Almost 25 years later, I do worse things on a monthly and perhaps weekly basis. Recently, pulling out of a narrow parking spot at the grocery store, I sensed that I was too close to the car beside me, heard the brief grinding of metal on metal, and, without consciously deciding to—really, with just an instinct that I didn’t have time to deal with this, whatever this was—kept driving. Last week, I looked out my living-room window, saw a neighbor I’m not fond of, a woman in her 60s, walking past, noticed that she was wearing a cast on her left arm, and thought, Good. I then scolded myself, but again, that first reaction—it was so sincere. Both of these episodes would have been inconceivable when I was in college. And at this point, my most egregious crimes are probably those I rarely fault myself for: eating shrimp harvested by slave labor, wearing shirts made by children in other countries. As with buying products from Pangaea, I sort of know how such things reach me and sort of don’t. I intend, as I suspect most people do, to be moral, but when in the day am I supposed to research ethical sourcing of coffee grounds, and am I really expected to pay four times as much for them?

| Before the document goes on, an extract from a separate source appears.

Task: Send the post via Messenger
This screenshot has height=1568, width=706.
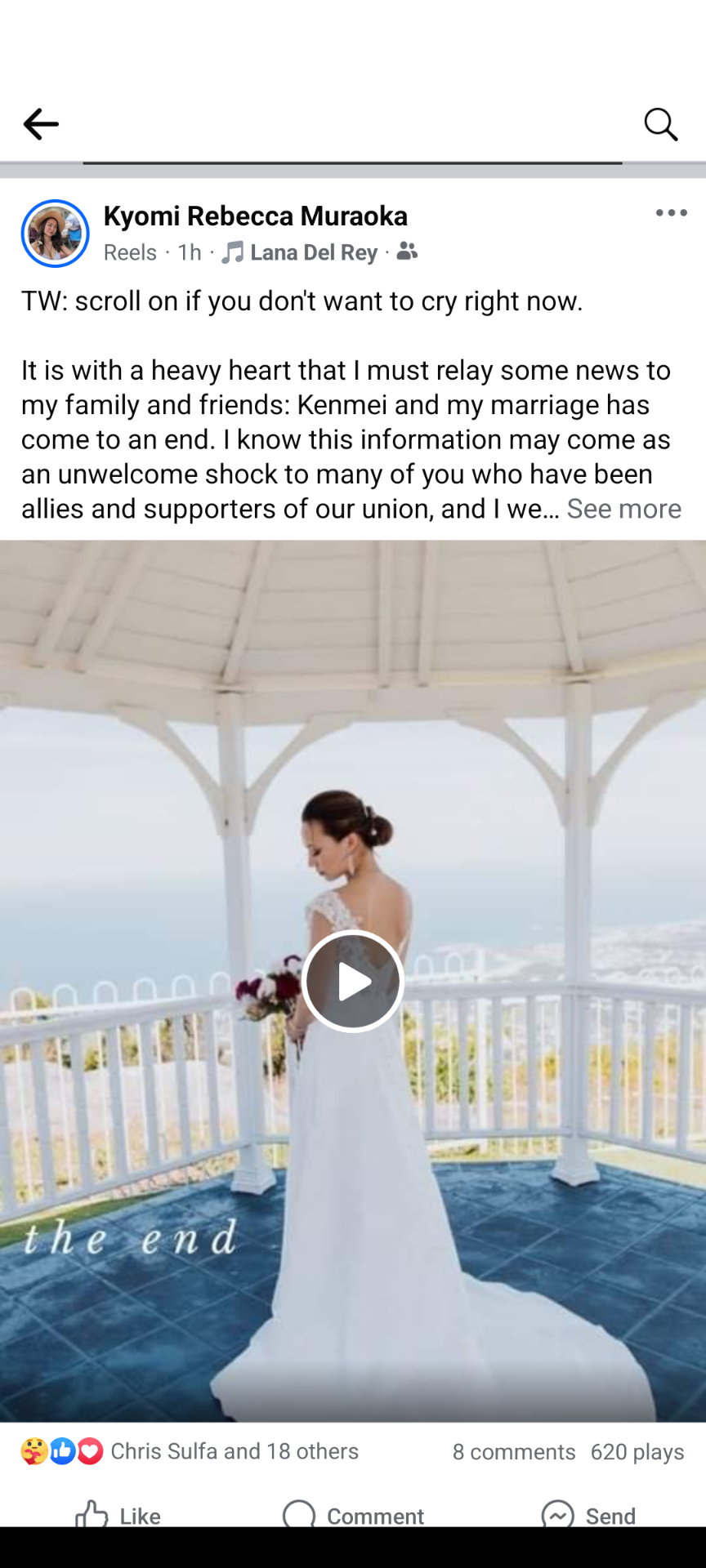Action: (588, 1513)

Are the Woleys good and bad in the same proportions that I am, but the vastness of their wealth makes the consequences of their choices more dramatic? That Bryan is cold-blooded in his business dealings seems hard to dispute—Pangaea has indeed destroyed not only countless mom-and-pop stores but also large corporations and tiny third-party sellers—and I don’t know if this means that he once was decent and became cruel or that he was always cruel but not cruel to me, because of my proximity to his wife and children. His obsession with pleasing customers is well documented, but does he not realize that surely some of his customers and his employees are the same people? Does he ever lie awake at night and think, How the fuck did I arrive at this point? Is it relevant that, in my bed in Rockford, Illinois, I often lie awake at night and think, How the fuck did I arrive at this point?

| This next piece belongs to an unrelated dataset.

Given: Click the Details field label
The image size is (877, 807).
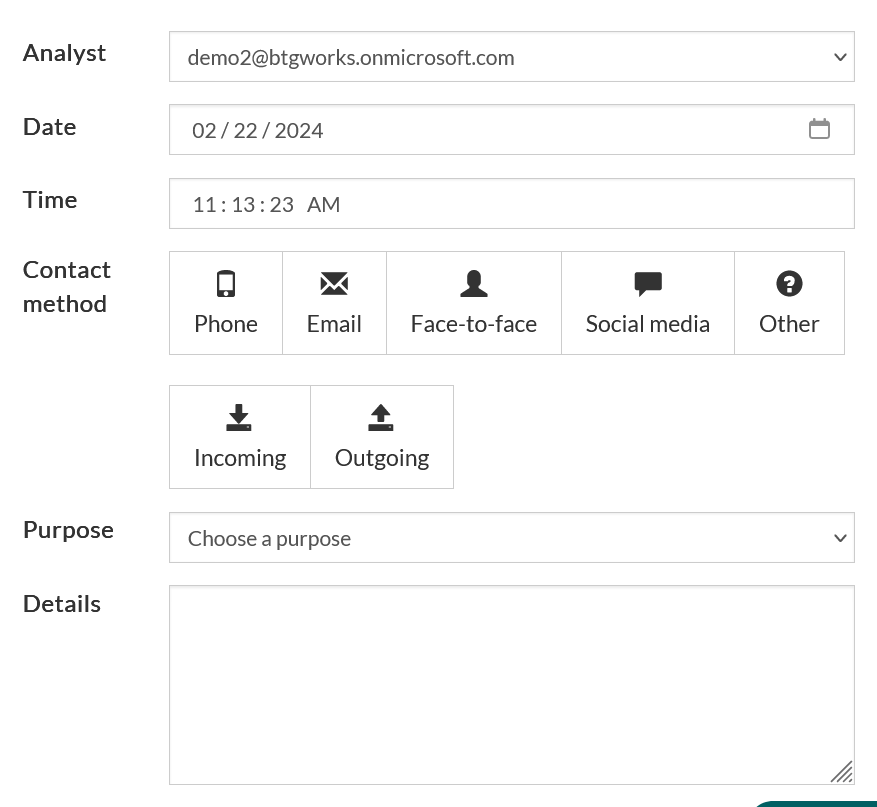Looking at the screenshot, I should 62,604.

In the divorce settlement, Diane received $40 billion, which she has been giving away with notable efficiency. I doubt that either Bryan or Sophie remembers me at all, but from time to time, I wonder if Diane does; I suspect that she might, though not vividly. Then I wonder if she’s ever looked me up online, which seems even less likely. When I was their babysitter, I assumed that she’d finished her dissertation by the time she gave birth to Emily, but I later learned, in one of the few-and-far-between magazine features the Woleys cooperated with, that she hadn’t earned her doctorate until 2000. As far as I can tell, she never did anything with the degree, and I have no idea if the immensity of Pangaea, the immensity of being Bryan Woley’s wife, precluded her ability to be anything other than a philanthropist, rendering her own goals ridiculous, almost stunty. Or maybe, at least for a while, she found satisfaction in motherhood, marriage, being the private yin to his outward yang. Or maybe she is other things, and it’s just not visible.

Certainly not everyone who gets a Ph.D. goes on to become a professor, and I don’t know if Diane wanted to or not. In imagining that perhaps she finds her fortune burdensome, I might be letting her off far too easily; it could be that she relishes the power such wealth provides. And yet I cannot help wondering this most of all: if my life of department meetings and strip-mall takeout and a mortgage—my ordinary life—would make her jealous.